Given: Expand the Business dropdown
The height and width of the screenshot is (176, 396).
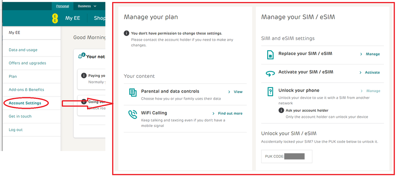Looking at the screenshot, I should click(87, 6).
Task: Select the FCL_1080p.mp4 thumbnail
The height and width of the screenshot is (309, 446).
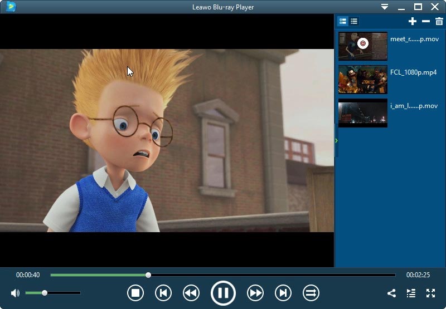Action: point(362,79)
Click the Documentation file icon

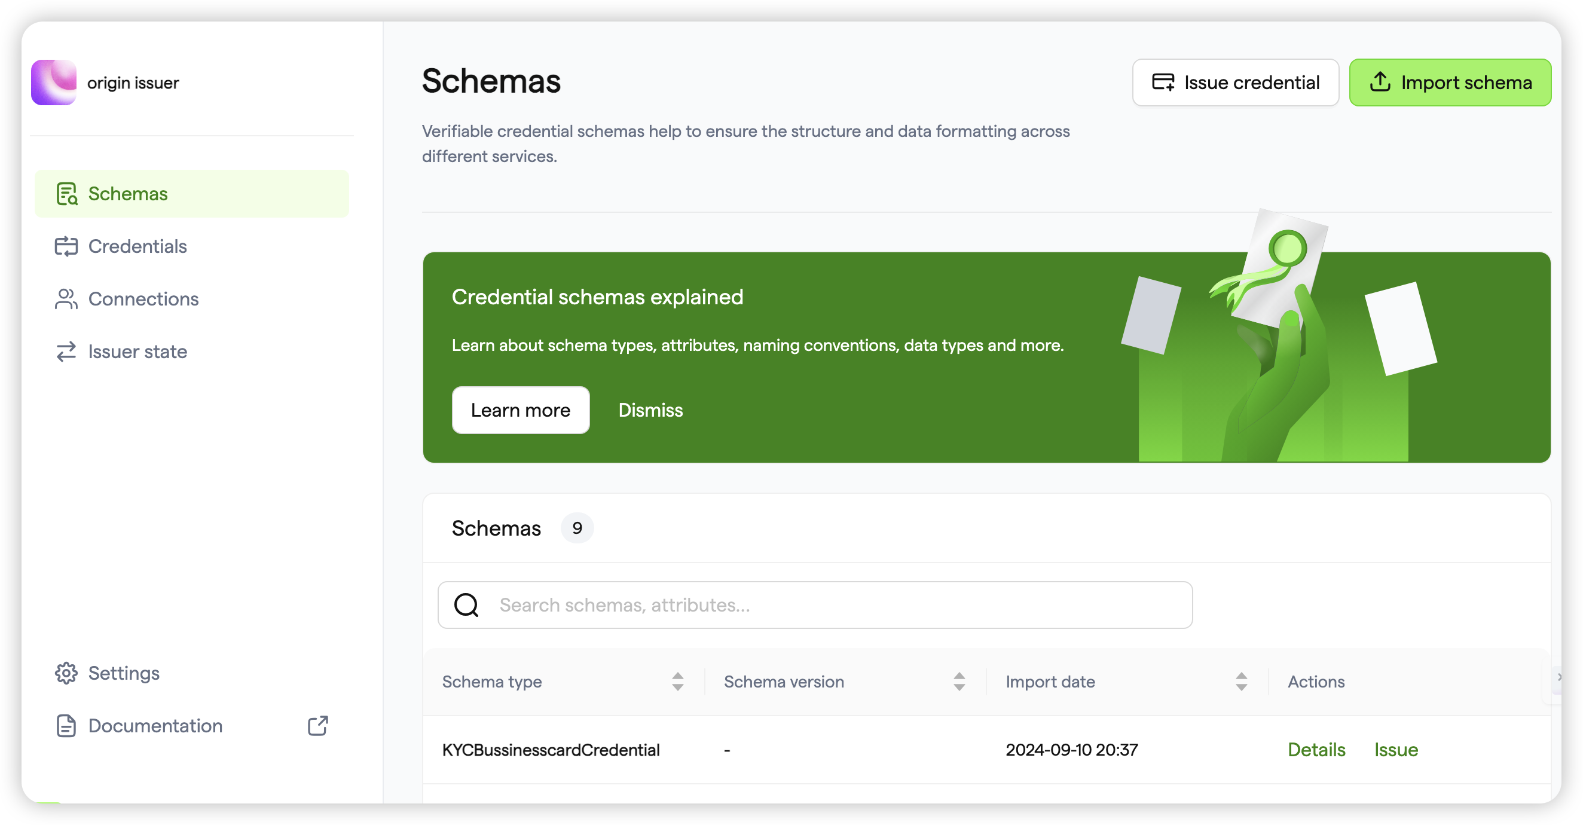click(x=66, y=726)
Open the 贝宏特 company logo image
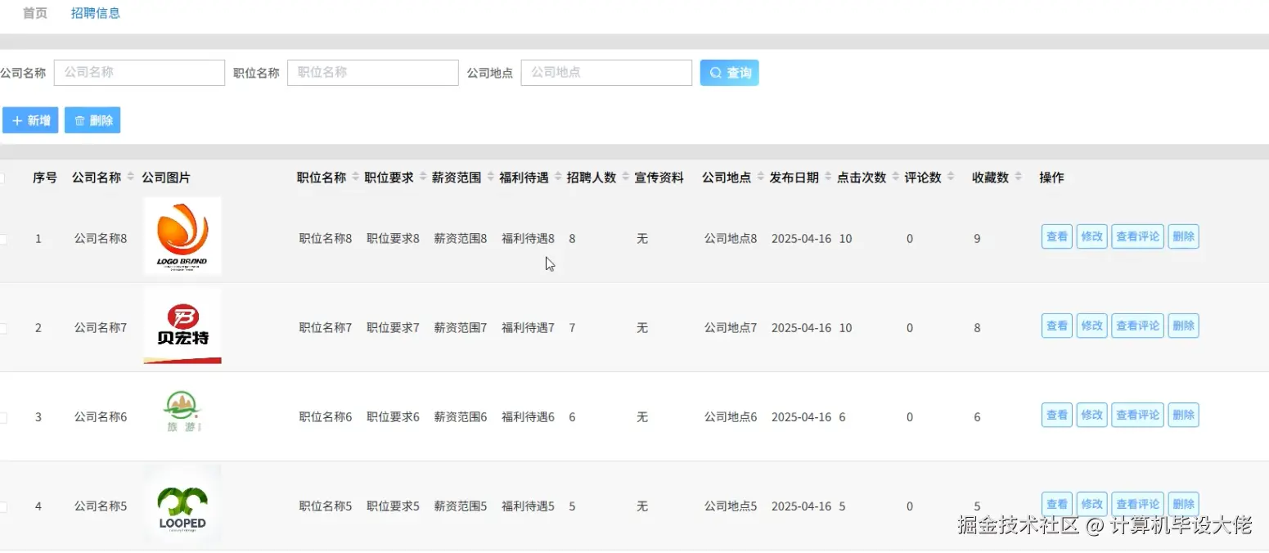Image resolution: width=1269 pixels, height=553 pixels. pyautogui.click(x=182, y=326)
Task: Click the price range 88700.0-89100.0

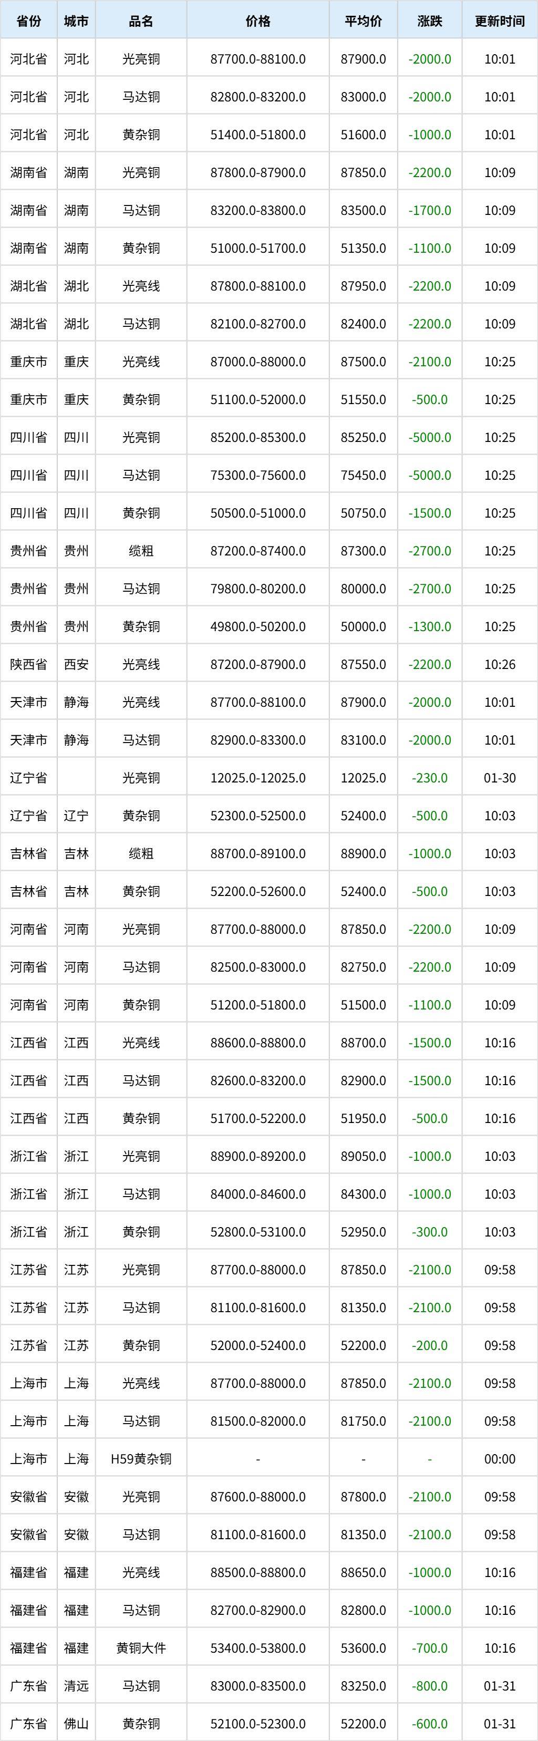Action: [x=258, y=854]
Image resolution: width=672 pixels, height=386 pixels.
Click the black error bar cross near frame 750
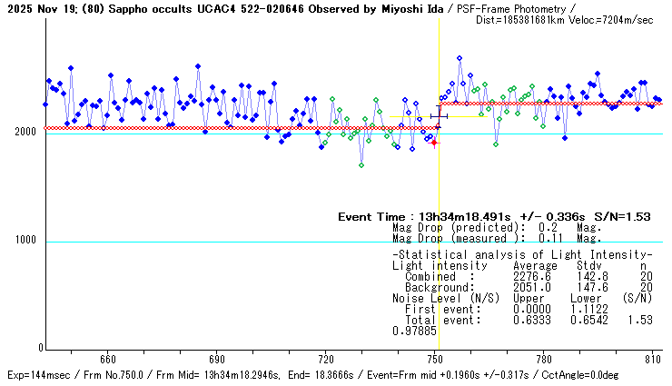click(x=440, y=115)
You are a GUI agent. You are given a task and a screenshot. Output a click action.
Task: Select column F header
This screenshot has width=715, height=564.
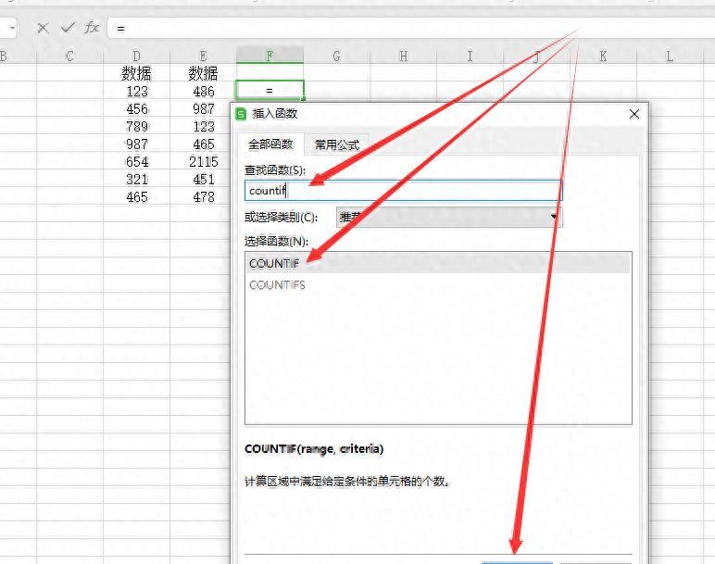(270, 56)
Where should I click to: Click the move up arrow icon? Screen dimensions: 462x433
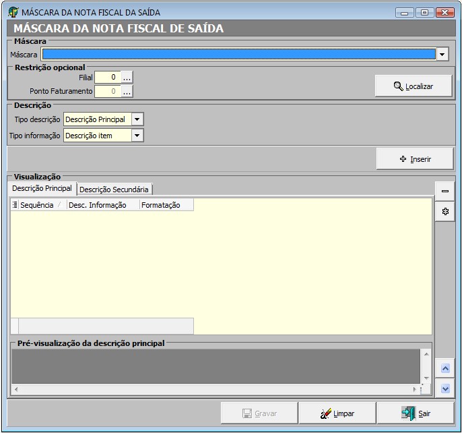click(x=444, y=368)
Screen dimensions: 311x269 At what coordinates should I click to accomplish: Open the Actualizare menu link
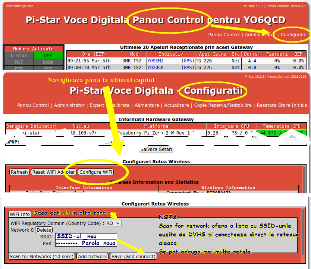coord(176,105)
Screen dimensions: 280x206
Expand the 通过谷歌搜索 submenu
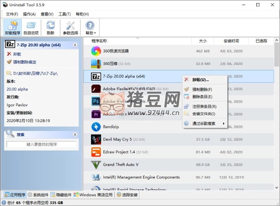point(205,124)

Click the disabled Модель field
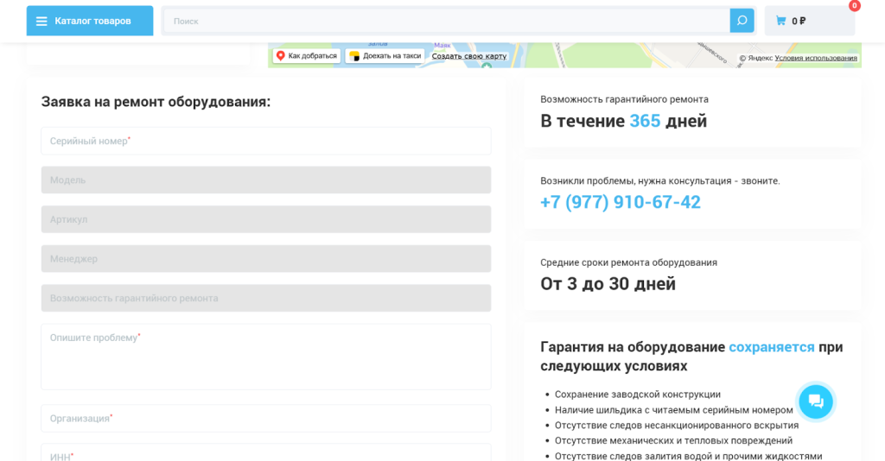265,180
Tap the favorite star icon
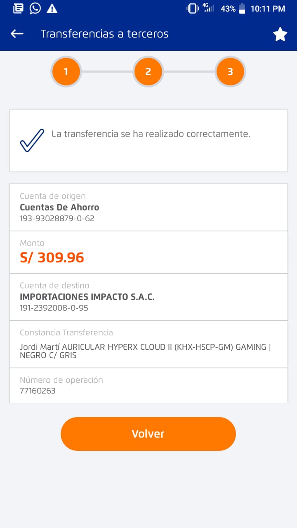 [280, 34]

→ WHAT IS EXPECTED
Only the pictures are to be left out; restate everything else in the listing word for word.

→ ANSWER TO THE EXERCISE
Given: Expand the Business dropdown
The height and width of the screenshot is (176, 396).
Looking at the screenshot, I should click(87, 6).
Task: Select the FCL_1080p.mp4 thumbnail
The height and width of the screenshot is (309, 446).
Action: point(362,79)
Click the Documentation file icon

click(x=66, y=726)
Open the 贝宏特 company logo image
Image resolution: width=1269 pixels, height=553 pixels. pyautogui.click(x=182, y=326)
Task: Click the price range 88700.0-89100.0

Action: [x=258, y=854]
Image resolution: width=672 pixels, height=386 pixels.
Click the black error bar cross near frame 750
click(x=440, y=115)
You are a GUI agent. You are given a task and a screenshot. Output a click action.
Task: Select column F header
This screenshot has width=715, height=564.
(270, 56)
Where should I click to: Click the move up arrow icon? Screen dimensions: 462x433
click(x=444, y=368)
Screen dimensions: 311x269 At what coordinates should I click to accomplish: Open the Actualizare menu link
coord(176,105)
Screen dimensions: 280x206
Expand the 通过谷歌搜索 submenu
point(205,124)

Click the disabled Модель field
265,180
Tap the favorite star icon
 [280, 34]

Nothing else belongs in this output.